A session is a credential used by the entire API to ensure that only those allowed to may access sensitive information. It represents an authenticated User.
Sessions are accessed via /api/session.
The unique id of the session. It will never change.
The uniq id of the user attached to this session.
An integer representing the number of times this session has been extended by interacting with the server.
The IP address from which this session was created.
See "Related Objects" in Introduction for how to use them.
The User attached to this session.
In order to get more than the publicly available information, you'll need to authenticate and get a session id. The services detailed herein will help you with that.
Authenticates a user by username and password.
POST /api/session
NOTE: Only developers can log in using this interface. To have regular users log in through your application you must use the SingleSignOn interface.
The username of a user already in the system. Required.
The corresponding password of the user who's username was specified.

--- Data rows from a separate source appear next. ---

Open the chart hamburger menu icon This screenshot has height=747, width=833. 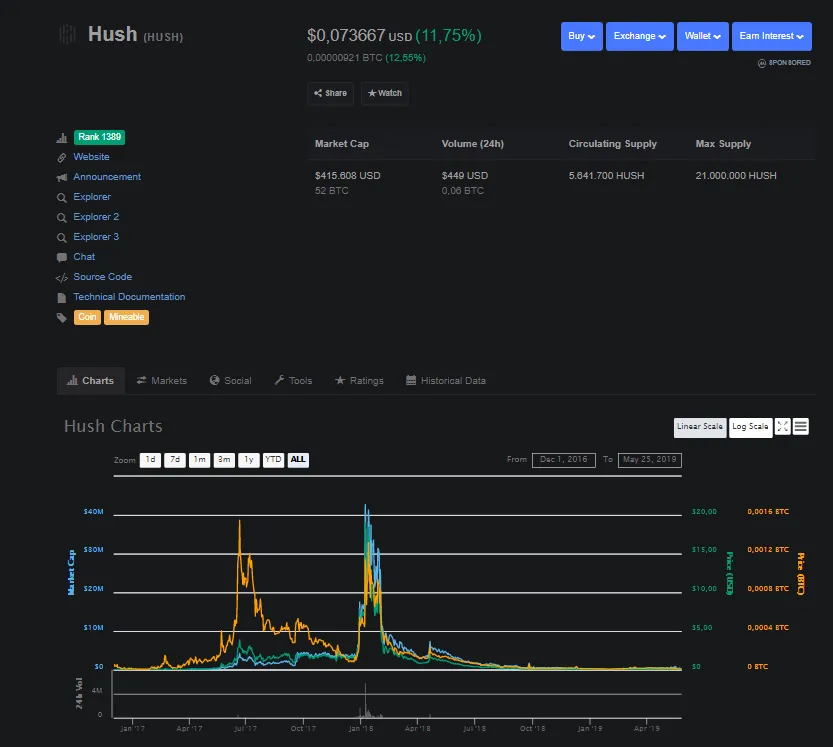[801, 427]
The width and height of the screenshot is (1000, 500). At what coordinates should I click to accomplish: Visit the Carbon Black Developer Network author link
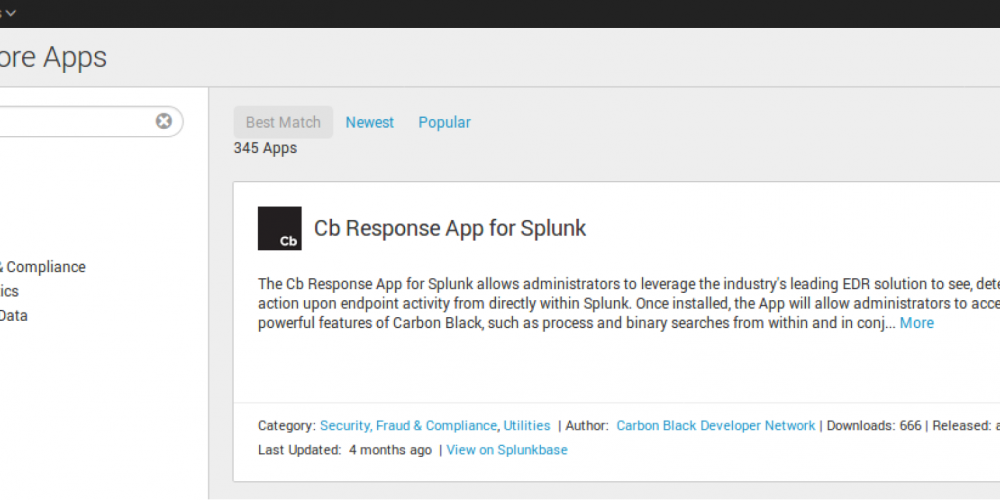point(715,425)
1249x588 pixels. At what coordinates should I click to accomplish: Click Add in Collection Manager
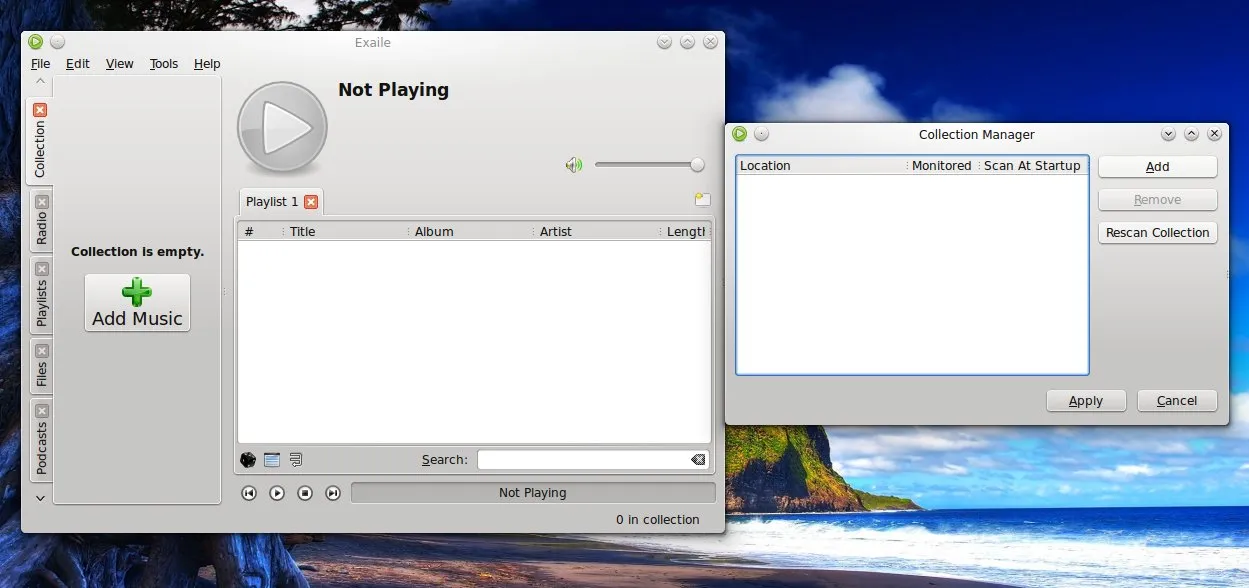pos(1157,167)

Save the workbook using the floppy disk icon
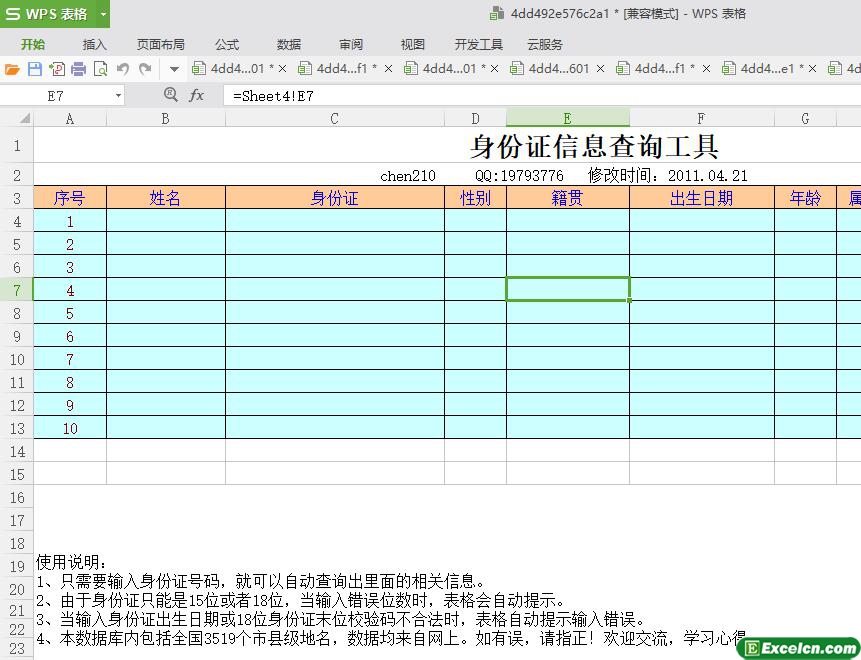(34, 69)
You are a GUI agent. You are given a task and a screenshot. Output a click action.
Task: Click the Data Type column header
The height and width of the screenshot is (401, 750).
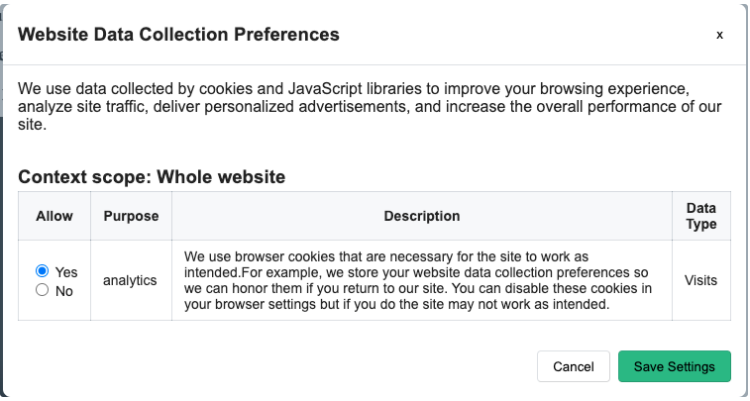point(700,216)
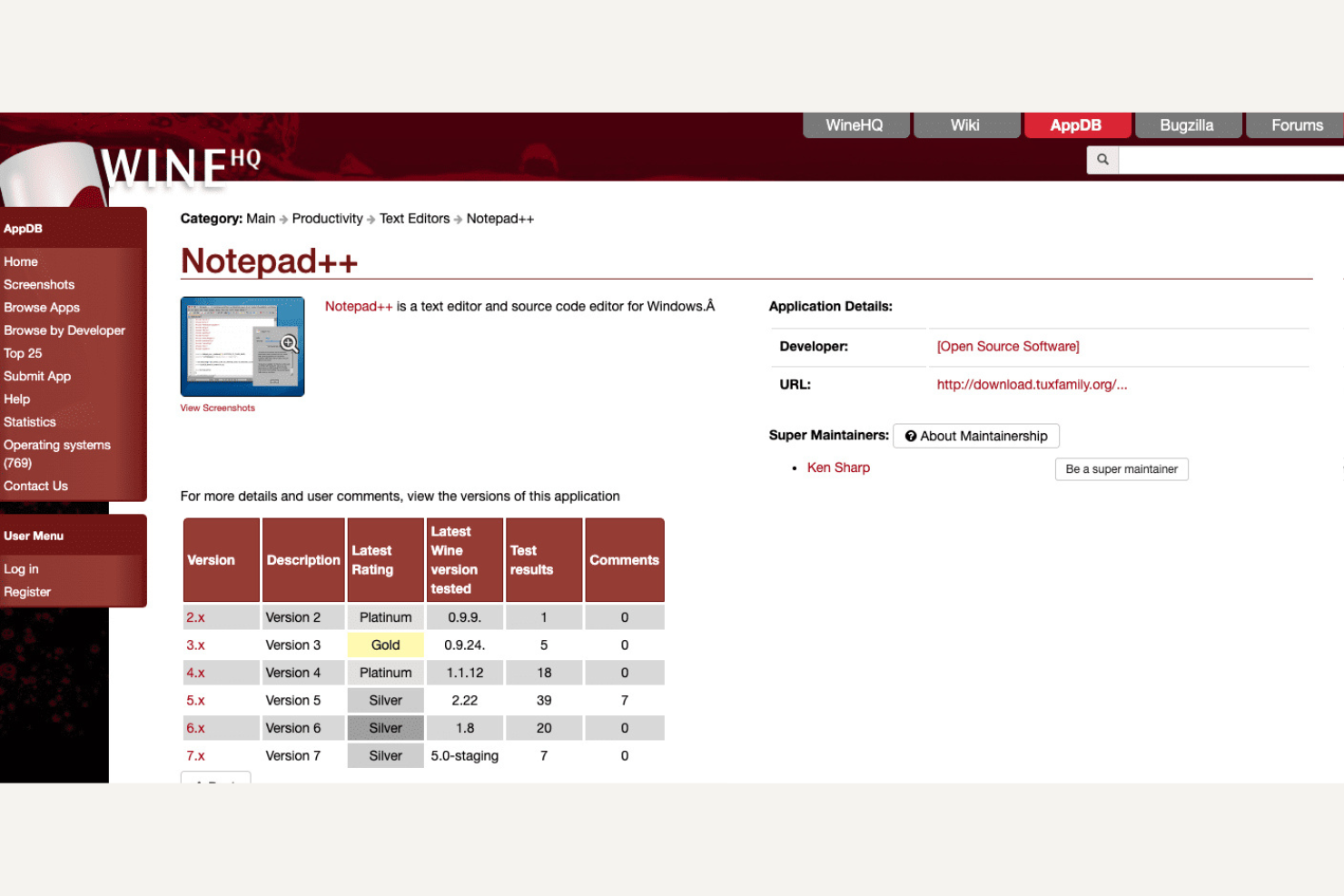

Required.
See APIKey. Required.
Returns:
{
"id" : "xxx",
"object_type" : "session",
"user_id" : "xxx",
...
}
See User for complete details about what's contained in a user object.
Destroys a session, to ensure no one else can use it.
DELETE /api/session/xxx
Returns:
{
"success" : 1
}
Returns the properties of a session.
GET /api/session/xxx
Returns:
{
"id" : "xxx",
"object_type" : "session",
"user_id" : "xxx"
}